Throughout this deep dive, we focused heavily on using powerful antibiotics like doxycycline, cephalexin, augmentin.

And aggressive cleansers like chlorhexidine to eradicate pathogens.

Right.

But remember that the skin is a delicate ecosystem.

As you prescribe these powerful agents, think about how the long -term eradication of our normal, healthy flora might actually clear the field for opportunistic fungal infections or highly resistant gram -negative bacteria to take over down the road.

That's a great point.

Every single prescription you write alters an entire microscopic ecosystem.

Keep that respect for the microbiome in mind every time you pick up your pen.

Very true.

Well, that is all the time we have for today.

On behalf of the Last Minute Lecture team, I want to thank you for diving deep with us.

Good luck on your clinical rotations.

Crush those exams, and we will see you next time.

ⓘ This audio and summary are simplified educational interpretations and are not a substitute for the original text.

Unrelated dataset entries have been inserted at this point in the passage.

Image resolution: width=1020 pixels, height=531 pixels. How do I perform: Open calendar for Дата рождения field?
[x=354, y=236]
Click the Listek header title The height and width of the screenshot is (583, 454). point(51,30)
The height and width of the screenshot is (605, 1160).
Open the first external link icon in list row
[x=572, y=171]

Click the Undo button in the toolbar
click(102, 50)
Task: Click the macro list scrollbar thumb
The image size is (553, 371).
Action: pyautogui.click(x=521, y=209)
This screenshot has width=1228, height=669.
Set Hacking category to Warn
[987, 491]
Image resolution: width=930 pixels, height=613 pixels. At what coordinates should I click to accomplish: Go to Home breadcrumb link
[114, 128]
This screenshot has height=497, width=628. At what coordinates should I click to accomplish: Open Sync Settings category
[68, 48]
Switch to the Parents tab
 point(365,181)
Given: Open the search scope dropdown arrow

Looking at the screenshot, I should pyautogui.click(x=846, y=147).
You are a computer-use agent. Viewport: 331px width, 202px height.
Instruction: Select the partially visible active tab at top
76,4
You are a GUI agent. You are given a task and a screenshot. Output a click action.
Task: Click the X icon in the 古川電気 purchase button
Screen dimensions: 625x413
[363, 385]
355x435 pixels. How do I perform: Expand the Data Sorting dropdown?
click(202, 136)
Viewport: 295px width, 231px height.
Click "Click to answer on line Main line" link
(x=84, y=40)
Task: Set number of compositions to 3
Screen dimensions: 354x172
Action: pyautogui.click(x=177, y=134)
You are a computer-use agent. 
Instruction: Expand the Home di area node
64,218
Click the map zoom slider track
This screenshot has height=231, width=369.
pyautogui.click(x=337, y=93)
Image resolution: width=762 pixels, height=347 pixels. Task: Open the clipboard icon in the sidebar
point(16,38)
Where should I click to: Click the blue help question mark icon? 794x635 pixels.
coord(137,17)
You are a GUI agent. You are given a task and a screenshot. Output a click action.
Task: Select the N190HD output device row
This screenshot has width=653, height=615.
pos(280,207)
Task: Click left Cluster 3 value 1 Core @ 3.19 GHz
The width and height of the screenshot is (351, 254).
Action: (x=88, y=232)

Chapter SummaryWhat this audio overview covers
Bacterial skin infections span a spectrum from superficial epididermal lesions to deep tissue involvement, each requiring distinct diagnostic approaches and treatment protocols. Impetigo stands as one of the most contagious superficial bacterial infections, particularly prevalent in pediatric populations, with nonbullous presentations characterized by the pathognomonic honey-colored crusts overlying erythematous base, typically caused by Staphylococcus aureus or Streptococcus species, while bullous variants exclusively involve S. aureus and manifest as fragile fluid-filled vesicles that rupture easily. Diagnosis of impetigo relies predominantly on clinical observation, though culture may be obtained for atypical presentations or treatment failures, with management escalating from localized topical antimicrobial agents for limited disease to systemic oral antibiotics when involvement becomes widespread or bullous morphology is present. Folliculitis represents infection of the hair follicle extending from superficial to deep structures, most commonly caused by coagulase-negative Staphylococcus or Pseudomonas aeruginosa, manifesting as small pustules surrounded by erythematous halos, with treatment prioritizing proper hygiene practices and organism-directed antimicrobial therapy. Furuncles and carbuncles constitute progressive inflammatory responses arising from folliculitis, virtually always mediated by methicillin-sensitive or methicillin-resistant S. aureus, where furuncles develop as localized, painful abscesses from single follicles and carbuncles form as multiloculated structures linking multiple purulent foci, both frequently necessitating incision and drainage procedures coupled with appropriate systemic antibiotic coverage. Cellulitis represents a serious, rapidly spreading infection of dermal and subcutaneous tissues characterized by diffuse erythema, warmth, and poorly demarcated borders without localized purulence, while critical variants include erysipelas with sharply demarcated raised borders often accompanied by systemic toxicity, necrotizing fasciitis as a surgical emergency involving fascial planes with pain disproportionate to examination findings, and periorbital cellulitis threatening orbital and intracranial structures. Appropriate empirical antibiotic selection, recognition of severe presentations requiring hospitalization and surgical management, and timely clinical referral are essential to prevent morbidity and mortality.